EXERCISE AIM: An exact reprint of all the records is the expected answer.

EXCERPTED RECORDS:
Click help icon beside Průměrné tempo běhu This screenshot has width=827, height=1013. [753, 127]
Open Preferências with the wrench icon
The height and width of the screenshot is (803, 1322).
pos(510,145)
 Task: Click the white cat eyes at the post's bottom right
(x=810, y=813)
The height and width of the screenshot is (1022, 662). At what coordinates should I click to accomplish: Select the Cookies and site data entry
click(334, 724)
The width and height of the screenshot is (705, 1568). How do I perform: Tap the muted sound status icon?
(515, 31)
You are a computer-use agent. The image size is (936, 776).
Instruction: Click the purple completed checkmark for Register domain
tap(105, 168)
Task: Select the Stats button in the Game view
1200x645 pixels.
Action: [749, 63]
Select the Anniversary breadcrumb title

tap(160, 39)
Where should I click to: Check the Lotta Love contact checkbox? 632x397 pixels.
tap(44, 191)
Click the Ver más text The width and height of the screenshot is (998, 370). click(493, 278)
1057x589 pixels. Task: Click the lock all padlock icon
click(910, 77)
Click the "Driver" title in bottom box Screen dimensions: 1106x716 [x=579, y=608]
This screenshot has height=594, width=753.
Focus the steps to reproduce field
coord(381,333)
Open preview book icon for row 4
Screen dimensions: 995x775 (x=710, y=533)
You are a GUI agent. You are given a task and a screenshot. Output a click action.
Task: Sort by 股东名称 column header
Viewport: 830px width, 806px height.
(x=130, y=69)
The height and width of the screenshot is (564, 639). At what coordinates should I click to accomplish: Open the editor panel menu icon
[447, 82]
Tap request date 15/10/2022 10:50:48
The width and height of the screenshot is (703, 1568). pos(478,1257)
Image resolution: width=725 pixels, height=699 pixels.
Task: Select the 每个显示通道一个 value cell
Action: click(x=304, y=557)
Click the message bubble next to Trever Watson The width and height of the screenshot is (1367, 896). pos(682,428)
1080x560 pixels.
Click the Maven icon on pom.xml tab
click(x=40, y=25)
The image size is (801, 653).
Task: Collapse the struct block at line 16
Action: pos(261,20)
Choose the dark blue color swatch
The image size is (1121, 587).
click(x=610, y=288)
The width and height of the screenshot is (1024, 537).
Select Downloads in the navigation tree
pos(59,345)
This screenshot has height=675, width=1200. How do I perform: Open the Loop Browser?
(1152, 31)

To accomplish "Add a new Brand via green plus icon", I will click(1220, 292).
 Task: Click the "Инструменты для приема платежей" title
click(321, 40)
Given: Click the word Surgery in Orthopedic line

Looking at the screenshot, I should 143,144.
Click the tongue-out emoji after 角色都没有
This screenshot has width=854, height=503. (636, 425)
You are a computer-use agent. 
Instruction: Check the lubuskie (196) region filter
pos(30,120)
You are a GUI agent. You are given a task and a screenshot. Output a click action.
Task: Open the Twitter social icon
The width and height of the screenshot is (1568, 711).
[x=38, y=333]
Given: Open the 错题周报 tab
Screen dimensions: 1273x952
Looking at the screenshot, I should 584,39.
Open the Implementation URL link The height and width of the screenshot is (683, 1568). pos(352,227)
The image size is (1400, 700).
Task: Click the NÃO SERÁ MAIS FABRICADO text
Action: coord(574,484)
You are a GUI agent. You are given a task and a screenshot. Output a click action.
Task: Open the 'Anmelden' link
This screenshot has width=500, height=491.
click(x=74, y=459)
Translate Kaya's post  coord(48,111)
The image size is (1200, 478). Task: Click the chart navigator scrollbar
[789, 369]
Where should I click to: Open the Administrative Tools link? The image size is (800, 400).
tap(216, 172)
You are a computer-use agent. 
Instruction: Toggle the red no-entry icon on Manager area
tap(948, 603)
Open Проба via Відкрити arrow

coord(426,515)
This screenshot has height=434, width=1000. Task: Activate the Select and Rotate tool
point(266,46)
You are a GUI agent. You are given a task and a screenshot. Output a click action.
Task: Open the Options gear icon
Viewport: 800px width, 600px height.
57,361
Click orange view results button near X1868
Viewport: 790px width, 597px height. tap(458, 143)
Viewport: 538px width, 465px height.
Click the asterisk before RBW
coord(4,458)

WORKED SOLUTION:
Click help icon beside Průměrné tempo běhu This screenshot has width=827, height=1013. [753, 127]
Open Preferências with the wrench icon
The height and width of the screenshot is (803, 1322).
pos(510,145)
 Task: Click the white cat eyes at the post's bottom right
(x=810, y=813)
The height and width of the screenshot is (1022, 662). At what coordinates should I click to accomplish: Select the Cookies and site data entry
click(334, 724)
The width and height of the screenshot is (705, 1568). How do I perform: Tap the muted sound status icon?
(515, 31)
You are a computer-use agent. The image size is (936, 776).
Instruction: Click the purple completed checkmark for Register domain
tap(105, 168)
Task: Select the Stats button in the Game view
1200x645 pixels.
Action: [749, 63]
Select the Anniversary breadcrumb title

tap(160, 39)
Where should I click to: Check the Lotta Love contact checkbox? 632x397 pixels.
tap(44, 191)
Click the Ver más text The width and height of the screenshot is (998, 370). click(493, 278)
1057x589 pixels. Task: Click the lock all padlock icon
click(910, 77)
Click the "Driver" title in bottom box Screen dimensions: 1106x716 [x=579, y=608]
This screenshot has height=594, width=753.
Focus the steps to reproduce field
coord(381,333)
Open preview book icon for row 4
Screen dimensions: 995x775 (x=710, y=533)
You are a GUI agent. You are given a task and a screenshot. Output a click action.
Task: Sort by 股东名称 column header
Viewport: 830px width, 806px height.
(x=130, y=69)
The height and width of the screenshot is (564, 639). At what coordinates should I click to accomplish: Open the editor panel menu icon
[447, 82]
Tap request date 15/10/2022 10:50:48
The width and height of the screenshot is (703, 1568). pos(478,1257)
Image resolution: width=725 pixels, height=699 pixels.
Task: Select the 每个显示通道一个 value cell
Action: click(x=304, y=557)
Click the message bubble next to Trever Watson The width and height of the screenshot is (1367, 896). pos(682,428)
1080x560 pixels.
Click the Maven icon on pom.xml tab
click(x=40, y=25)
The image size is (801, 653).
Task: Collapse the struct block at line 16
Action: pos(261,20)
Choose the dark blue color swatch
The image size is (1121, 587).
click(x=610, y=288)
The width and height of the screenshot is (1024, 537).
Select Downloads in the navigation tree
pos(59,345)
This screenshot has height=675, width=1200. How do I perform: Open the Loop Browser?
(1152, 31)

To accomplish "Add a new Brand via green plus icon", I will click(1220, 292).
 Task: Click the "Инструменты для приема платежей" title
click(321, 40)
Given: Click the word Surgery in Orthopedic line

Looking at the screenshot, I should 143,144.
Click the tongue-out emoji after 角色都没有
This screenshot has width=854, height=503. (636, 425)
You are a computer-use agent. 
Instruction: Check the lubuskie (196) region filter
pos(30,120)
You are a GUI agent. You are given a task and a screenshot. Output a click action.
Task: Open the Twitter social icon
The width and height of the screenshot is (1568, 711).
[x=38, y=333]
Given: Open the 错题周报 tab
Screen dimensions: 1273x952
Looking at the screenshot, I should 584,39.
Open the Implementation URL link The height and width of the screenshot is (683, 1568). pos(352,227)
The image size is (1400, 700).
Task: Click the NÃO SERÁ MAIS FABRICADO text
Action: coord(574,484)
You are a GUI agent. You are given a task and a screenshot. Output a click action.
Task: Open the 'Anmelden' link
This screenshot has width=500, height=491.
click(x=74, y=459)
Translate Kaya's post  coord(48,111)
The image size is (1200, 478). Task: Click the chart navigator scrollbar
[789, 369]
Where should I click to: Open the Administrative Tools link? The image size is (800, 400).
tap(216, 172)
You are a computer-use agent. 
Instruction: Toggle the red no-entry icon on Manager area
tap(948, 603)
Open Проба via Відкрити arrow

coord(426,515)
This screenshot has height=434, width=1000. Task: Activate the Select and Rotate tool
point(266,46)
You are a GUI agent. You are given a task and a screenshot. Output a click action.
Task: Open the Options gear icon
Viewport: 800px width, 600px height.
57,361
Click orange view results button near X1868
Viewport: 790px width, 597px height. tap(458, 143)
Viewport: 538px width, 465px height.
Click the asterisk before RBW
coord(4,458)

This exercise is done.